Les raisons de l’échec commercial de la Citroën SM malgré ses qualités
Plusieurs éléments combinés ont entraîné la chute de cette voiture française d’exception :
- Complexité technique et fiabilité moteur : Le V6 Maserati, bien que noble, demandait un entretien rigoureux que le réseau Citroën n’était pas préparé à assurer, créant des déboires réputationnels.
- Manque d’expertise dans le réseau officiel : Les concessions se sont souvent trouvées dépassées par la maintenance spécifique et la technologie avancée, freinant la fidélisation client.
- Prix élevé : Le tarif dépassait largement celui des DS, plaçant la SM dans une catégorie élitiste difficile d’accès.
- Fermeture du marché américain : Visant principalement les États-Unis, la SM a vu ses ventes brutalement stoppées à cause des normes et de la disparition de ce marché crucial.
- Choc pétrolier de 1973 : À une époque où la consommation (15-16 litres/100 km) était scrutée, la SM fut la première victime énergétique parmi les GT françaises.
L’association fructueuse Citroën-Maserati a souffert d’une organisation encore trop naïve sur l’après-vente et un contexte économique défavorable, ce qui explique pourquoi une voiture de luxe aussi prometteuse a tristement été reléguée à l’oubli commercial.
Entretenir, restaurer et acquérir une Citroën SM en 2025 : conseils pratiques
Disposer d’un tel véhicule aujourd’hui impose une gestion technique pointue, mais parfaitement accessible :
- Entretien régulier et contrôle approfondi : Prioriser la vérification du circuit hydraulique (pompes, sphères), du moteur V6 et de la direction Diravi.
- Valise diagnostic spécifique Citroën : elle permet de détecter des codes défaut des systèmes hydrauliques et moteurs, évitant des remplacements inutiles.
- Outils requis : clés Torx, multimètre, pompe à dépression pour tester la direction assistée, clés classiques pour le moteur Maserati.
- Pièces compatibles et sourcing : certaines pièces Maserati d’époque sont difficilement trouvables, la restauration passe par un réseau de spécialistes passionnés et d’importateurs européens.
- Savoir reconnaître une SM en potentiel concours : attention à la carrosserie (corrosion fréquente), conformité moteur et bon historique d’entretien.
Quelles sont les pannes fréquentes à surveiller sur une Citroën SM ?
Les plus communes concernent le circuit hydraulique (fuites, sphères usées), la pompe à haute pression, et des problèmes liés au système d’allumage du V6 Maserati. Attention aussi à la corrosion de la carrosserie.

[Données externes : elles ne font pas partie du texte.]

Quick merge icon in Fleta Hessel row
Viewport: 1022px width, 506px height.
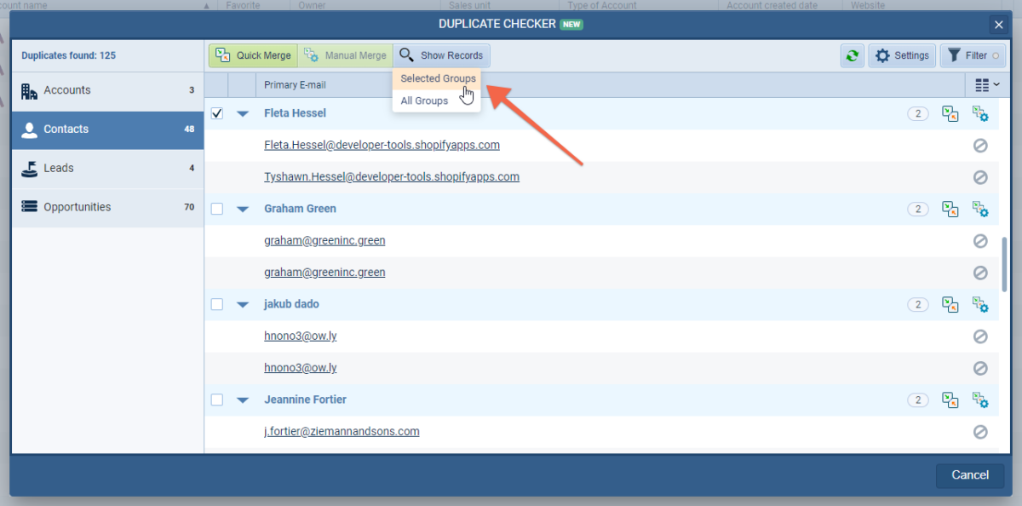(950, 113)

Peut-on diagnostiquer soi-même les soucis liés à la suspension hydropneumatique ?
Oui, avec une valise diagnostic spécialisée Citroën et un multimètre, vous pouvez vérifier les sphères et la pression hydraulique. Cela limite les visites coûteuses au garage.
Quel entretien spécifique pour le moteur V6 Maserati ?
L’entretien passe par une révision régulière des allumages, choix correct de carburants, nettoyage périodique des injecteurs (pour les versions à injection), et vérification des joints.
Le réseau officiel Citroën prend-il encore en charge la SM ?
Peu de concessions aujourd’hui ont les compétences adaptées. Il est conseillé de se tourner vers des spécialistes indépendants pour éviter les devis excessifs et erreurs de diagnostics.
La Citroën SM a-t-elle un avenir dans les rallyes historiques ?
Oui, grâce à sa robustesse démontrée notamment au Rallye du Maroc 1971, elle reste une concurrente sérieuse dans les compétitions pour voitures classiques, surtout avec une préparation mécanique bien maîtrisée.